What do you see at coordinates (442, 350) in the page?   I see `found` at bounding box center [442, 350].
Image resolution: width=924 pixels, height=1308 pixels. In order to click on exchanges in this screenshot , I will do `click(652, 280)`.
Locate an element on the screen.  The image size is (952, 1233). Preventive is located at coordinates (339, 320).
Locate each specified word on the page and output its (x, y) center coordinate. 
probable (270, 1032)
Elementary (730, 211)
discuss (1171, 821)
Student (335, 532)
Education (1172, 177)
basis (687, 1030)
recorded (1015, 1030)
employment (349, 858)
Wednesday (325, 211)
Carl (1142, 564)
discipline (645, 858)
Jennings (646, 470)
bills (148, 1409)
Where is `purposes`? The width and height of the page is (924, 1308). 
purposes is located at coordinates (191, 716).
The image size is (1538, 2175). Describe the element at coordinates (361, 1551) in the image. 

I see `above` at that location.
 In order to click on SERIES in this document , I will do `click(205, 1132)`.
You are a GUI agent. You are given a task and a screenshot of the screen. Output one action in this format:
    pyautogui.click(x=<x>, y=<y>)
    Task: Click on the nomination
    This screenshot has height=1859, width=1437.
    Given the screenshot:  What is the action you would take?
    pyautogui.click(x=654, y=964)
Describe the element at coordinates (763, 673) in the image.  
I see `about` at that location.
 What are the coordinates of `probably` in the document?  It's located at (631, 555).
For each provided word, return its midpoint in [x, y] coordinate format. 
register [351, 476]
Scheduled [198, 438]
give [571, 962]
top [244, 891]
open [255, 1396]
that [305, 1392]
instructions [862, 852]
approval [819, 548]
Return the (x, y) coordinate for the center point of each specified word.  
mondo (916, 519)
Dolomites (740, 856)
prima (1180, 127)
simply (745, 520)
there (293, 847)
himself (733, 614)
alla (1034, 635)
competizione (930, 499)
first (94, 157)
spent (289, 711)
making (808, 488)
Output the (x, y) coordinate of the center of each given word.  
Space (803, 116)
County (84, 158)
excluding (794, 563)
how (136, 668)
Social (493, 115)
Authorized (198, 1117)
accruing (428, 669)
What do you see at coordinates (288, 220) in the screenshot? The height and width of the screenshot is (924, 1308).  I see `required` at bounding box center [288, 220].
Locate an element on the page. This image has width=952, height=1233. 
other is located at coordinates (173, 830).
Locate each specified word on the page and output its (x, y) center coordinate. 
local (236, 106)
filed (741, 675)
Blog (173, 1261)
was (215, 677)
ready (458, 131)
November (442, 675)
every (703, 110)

::::::

### Do this
Return each line of the material above that contains the string "size". Case counts.

### Solution
Locate an element on the screen.  The image size is (952, 1233). Preventive is located at coordinates (339, 320).
The image size is (1538, 2175). Describe the element at coordinates (361, 1551) in the image. 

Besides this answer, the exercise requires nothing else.